For UConn, Lessons From a Year of Tournament Exile

Last summer the University of Connecticut men’s basketball team became the first program in a major conference to face a ban on play in the NCAA tournament for poor academic performance.

Since the problems surfaced, university officials say they have made significant changes in their athletics culture, removing the director of academic services for athletes and replacing the top academic adviser for men’s basketball.

A new athletic director brought a different perspective as well. Warde J. Manuel, who took over the Huskies’ program in February 2012, is a former academic adviser who helped the University at Buffalo (part of the State University of New York) improve its academic standing.
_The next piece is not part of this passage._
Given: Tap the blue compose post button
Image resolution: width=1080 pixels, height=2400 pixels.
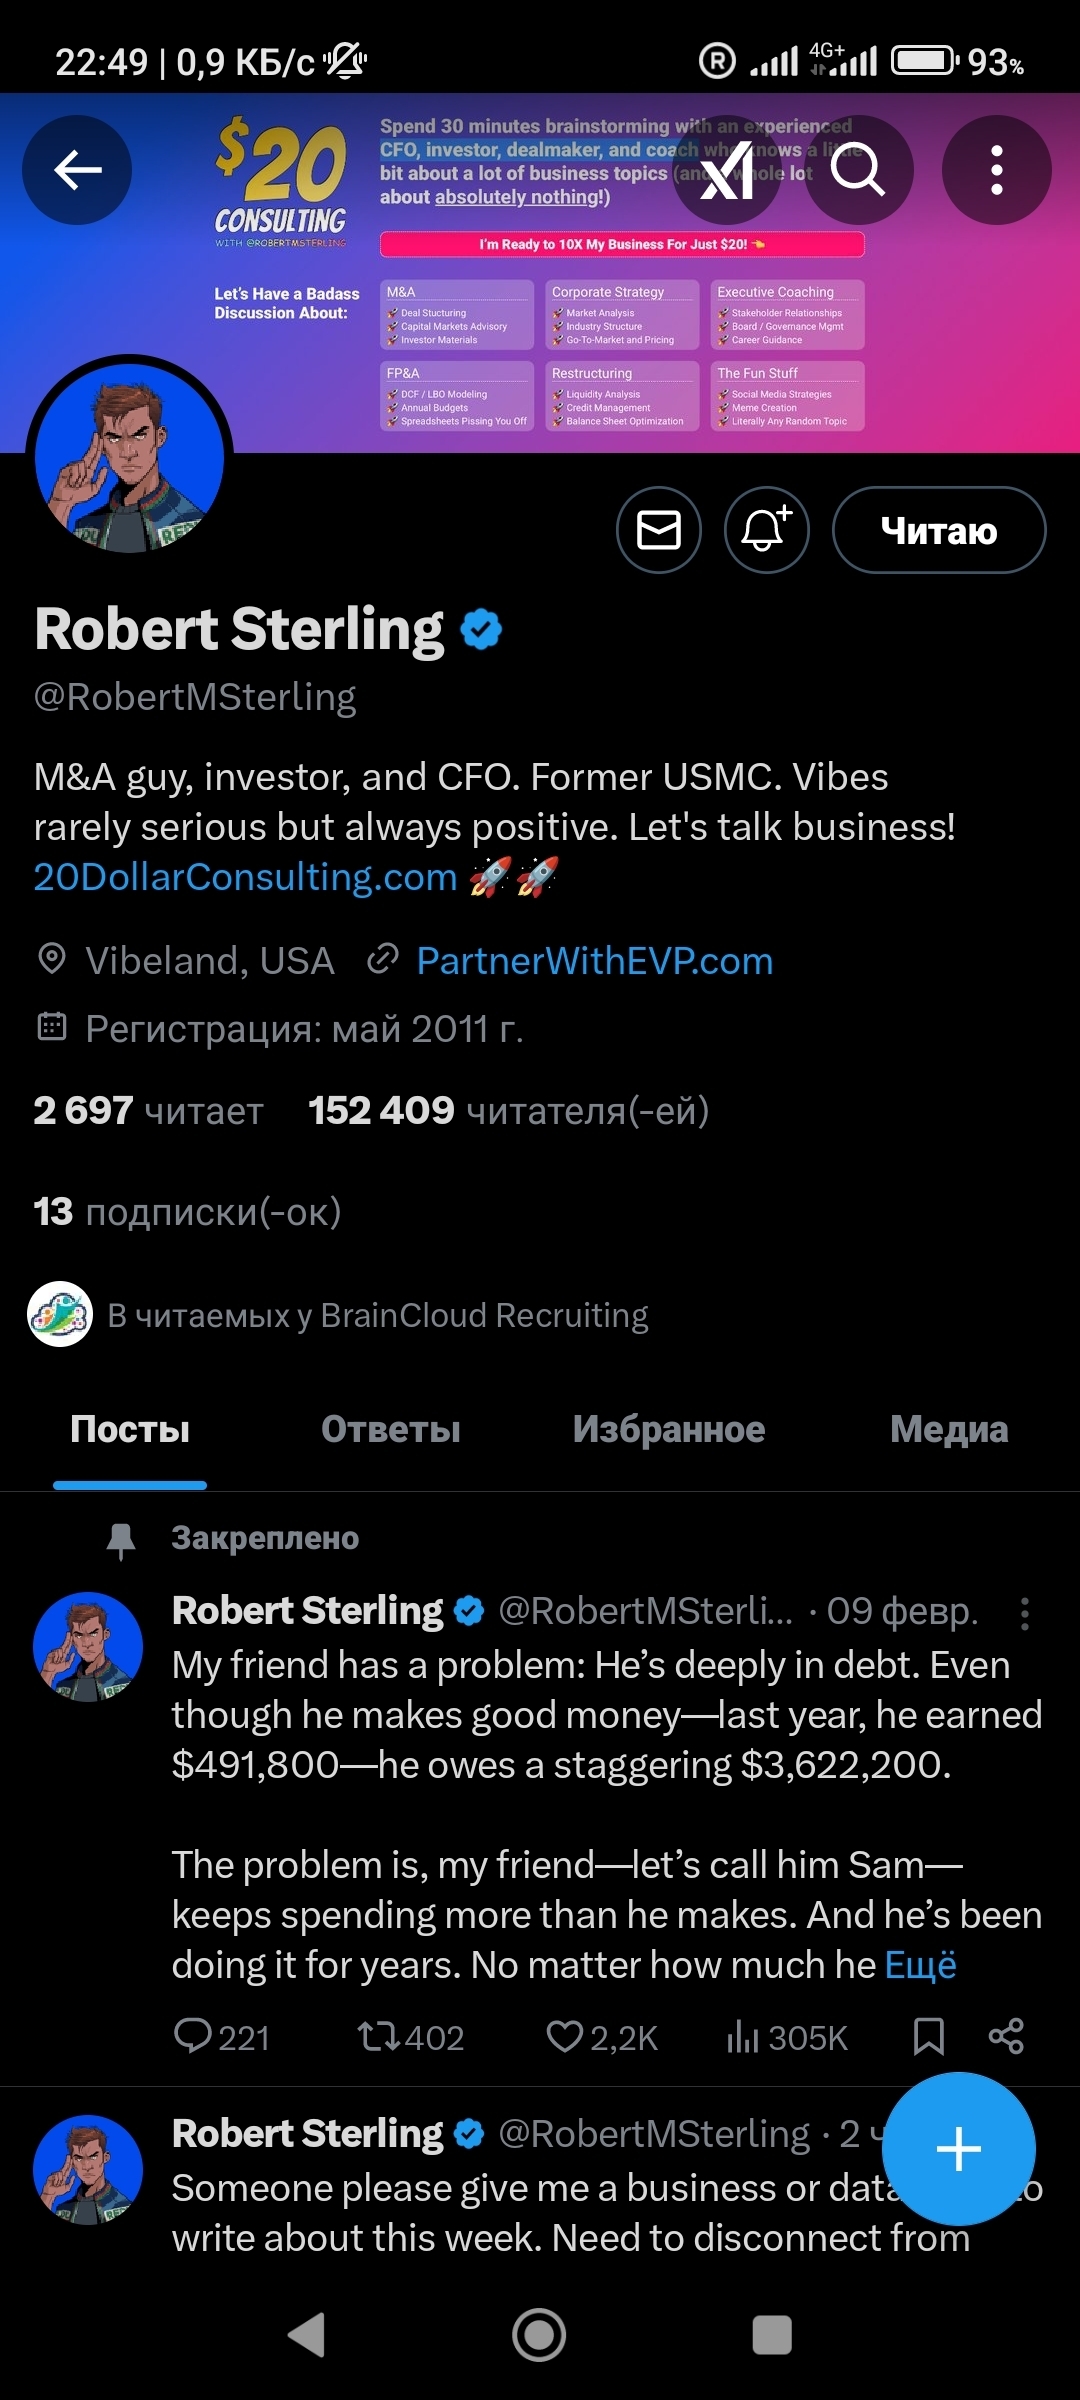Looking at the screenshot, I should pyautogui.click(x=958, y=2149).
At Connecticut, Mr. Manuel meets personally with athletes who do not attain certain academic benchmarks. Colleagues say the former University of Michigan football player, who is a past member of the NCAA’s Academic Cabinet, can make quite an impression.

He also helped move the academic-support program for athletics under his purview (in the past, it reported to the provost). That gives him day-to-day contact with academic issues.
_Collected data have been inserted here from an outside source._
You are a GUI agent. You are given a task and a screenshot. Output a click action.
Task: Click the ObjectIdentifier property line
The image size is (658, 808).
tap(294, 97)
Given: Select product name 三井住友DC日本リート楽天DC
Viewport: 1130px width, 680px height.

Susan Herbst, the university’s president, was disappointed that the men’s team had to sit out this year’s NCAA tournament in what she felt was a retroactive punishment for the shortcomings of previous players. The program took another hit when Jim Calhoun, the beloved coach who had led the Huskies to three national championships, retired in September.

But things turned out for the best, Ms. Herbst said in an interview on Wednesday. “Instead of a team and community falling into a depression because of how important this is to us, this team worked hard in the classroom and played inspired all season.

“By not playing for the tournament, we were just playing for ourselves and playing for the game,” she continued. “This team had a purity of spirit—not like so many teams that had to grind through the season just to get 20 wins and then see what happened.”

The team’s academic fortunes have also turned around. Several years ago, UConn had an Academic Progress Rate of 826 out of a possible 1,000. More recently it posted a 978, and this year’s number is expected to be in the same high range.

But Ms. Herbst knows those numbers aren’t the meaningful ones to fans, who are eager for the Huskies to get back to the postseason.

“Obviously we hope this never happens again, and we look forward to being in the tournament again next year,” she said. “But this has made us reflect on what really matters.”